__EXERCISE GOAL__.
The data below is to be copied exactly, line by line.

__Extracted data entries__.
##############################
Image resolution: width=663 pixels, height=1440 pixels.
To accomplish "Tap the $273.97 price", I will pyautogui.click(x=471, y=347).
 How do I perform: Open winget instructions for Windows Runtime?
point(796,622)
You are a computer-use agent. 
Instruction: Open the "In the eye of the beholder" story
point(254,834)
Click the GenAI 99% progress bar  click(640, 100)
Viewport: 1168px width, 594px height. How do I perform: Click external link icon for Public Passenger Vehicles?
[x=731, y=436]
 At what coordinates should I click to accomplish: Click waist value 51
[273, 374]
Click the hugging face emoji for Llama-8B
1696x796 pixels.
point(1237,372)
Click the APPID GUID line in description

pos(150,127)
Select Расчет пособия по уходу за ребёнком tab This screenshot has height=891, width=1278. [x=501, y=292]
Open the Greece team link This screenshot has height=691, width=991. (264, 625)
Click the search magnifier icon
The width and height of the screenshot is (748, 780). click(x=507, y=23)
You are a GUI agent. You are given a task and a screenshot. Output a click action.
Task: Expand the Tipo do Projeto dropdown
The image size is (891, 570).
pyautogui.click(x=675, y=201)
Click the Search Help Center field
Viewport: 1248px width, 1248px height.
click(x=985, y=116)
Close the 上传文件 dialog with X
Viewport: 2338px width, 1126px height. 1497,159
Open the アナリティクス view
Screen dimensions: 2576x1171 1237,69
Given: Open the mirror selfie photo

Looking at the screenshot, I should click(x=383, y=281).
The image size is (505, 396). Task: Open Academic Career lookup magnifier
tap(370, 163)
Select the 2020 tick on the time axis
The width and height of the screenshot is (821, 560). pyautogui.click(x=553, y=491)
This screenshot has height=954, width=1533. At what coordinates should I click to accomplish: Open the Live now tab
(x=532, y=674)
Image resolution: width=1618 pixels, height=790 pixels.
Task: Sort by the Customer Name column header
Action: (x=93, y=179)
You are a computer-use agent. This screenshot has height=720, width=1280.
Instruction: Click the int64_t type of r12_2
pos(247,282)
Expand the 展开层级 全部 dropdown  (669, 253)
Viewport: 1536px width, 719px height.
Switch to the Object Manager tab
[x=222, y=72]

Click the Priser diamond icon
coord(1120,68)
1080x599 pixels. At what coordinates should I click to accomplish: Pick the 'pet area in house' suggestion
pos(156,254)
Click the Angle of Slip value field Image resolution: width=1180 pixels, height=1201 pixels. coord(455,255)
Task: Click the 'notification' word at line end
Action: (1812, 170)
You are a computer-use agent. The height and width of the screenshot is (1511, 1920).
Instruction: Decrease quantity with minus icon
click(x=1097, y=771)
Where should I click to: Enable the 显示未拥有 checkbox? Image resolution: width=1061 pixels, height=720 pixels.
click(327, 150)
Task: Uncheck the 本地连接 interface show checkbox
##############################
__SOLUTION BELOW__.
Image resolution: width=663 pixels, height=1440 pixels.
To accomplish "Tap the $273.97 price", I will pyautogui.click(x=471, y=347).
 How do I perform: Open winget instructions for Windows Runtime?
point(796,622)
You are a computer-use agent. 
Instruction: Open the "In the eye of the beholder" story
point(254,834)
Click the GenAI 99% progress bar  click(640, 100)
Viewport: 1168px width, 594px height. How do I perform: Click external link icon for Public Passenger Vehicles?
[x=731, y=436]
 At what coordinates should I click to accomplish: Click waist value 51
[273, 374]
Click the hugging face emoji for Llama-8B
1696x796 pixels.
point(1237,372)
Click the APPID GUID line in description

pos(150,127)
Select Расчет пособия по уходу за ребёнком tab This screenshot has height=891, width=1278. [x=501, y=292]
Open the Greece team link This screenshot has height=691, width=991. (264, 625)
Click the search magnifier icon
The width and height of the screenshot is (748, 780). click(x=507, y=23)
You are a GUI agent. You are given a task and a screenshot. Output a click action.
Task: Expand the Tipo do Projeto dropdown
The image size is (891, 570).
pyautogui.click(x=675, y=201)
Click the Search Help Center field
Viewport: 1248px width, 1248px height.
click(x=985, y=116)
Close the 上传文件 dialog with X
Viewport: 2338px width, 1126px height. 1497,159
Open the アナリティクス view
Screen dimensions: 2576x1171 1237,69
Given: Open the mirror selfie photo

Looking at the screenshot, I should click(x=383, y=281).
The image size is (505, 396). Task: Open Academic Career lookup magnifier
tap(370, 163)
Select the 2020 tick on the time axis
The width and height of the screenshot is (821, 560). pyautogui.click(x=553, y=491)
This screenshot has height=954, width=1533. At what coordinates should I click to accomplish: Open the Live now tab
(x=532, y=674)
Image resolution: width=1618 pixels, height=790 pixels.
Task: Sort by the Customer Name column header
Action: (x=93, y=179)
You are a computer-use agent. This screenshot has height=720, width=1280.
Instruction: Click the int64_t type of r12_2
pos(247,282)
Expand the 展开层级 全部 dropdown  (669, 253)
Viewport: 1536px width, 719px height.
Switch to the Object Manager tab
[x=222, y=72]

Click the Priser diamond icon
coord(1120,68)
1080x599 pixels. At what coordinates should I click to accomplish: Pick the 'pet area in house' suggestion
pos(156,254)
Click the Angle of Slip value field Image resolution: width=1180 pixels, height=1201 pixels. coord(455,255)
Task: Click the 'notification' word at line end
Action: (1812, 170)
You are a computer-use agent. The height and width of the screenshot is (1511, 1920).
Instruction: Decrease quantity with minus icon
click(x=1097, y=771)
Where should I click to: Enable the 显示未拥有 checkbox? Image resolution: width=1061 pixels, height=720 pixels.
click(327, 150)
Task: Uncheck the 本地连接 interface show checkbox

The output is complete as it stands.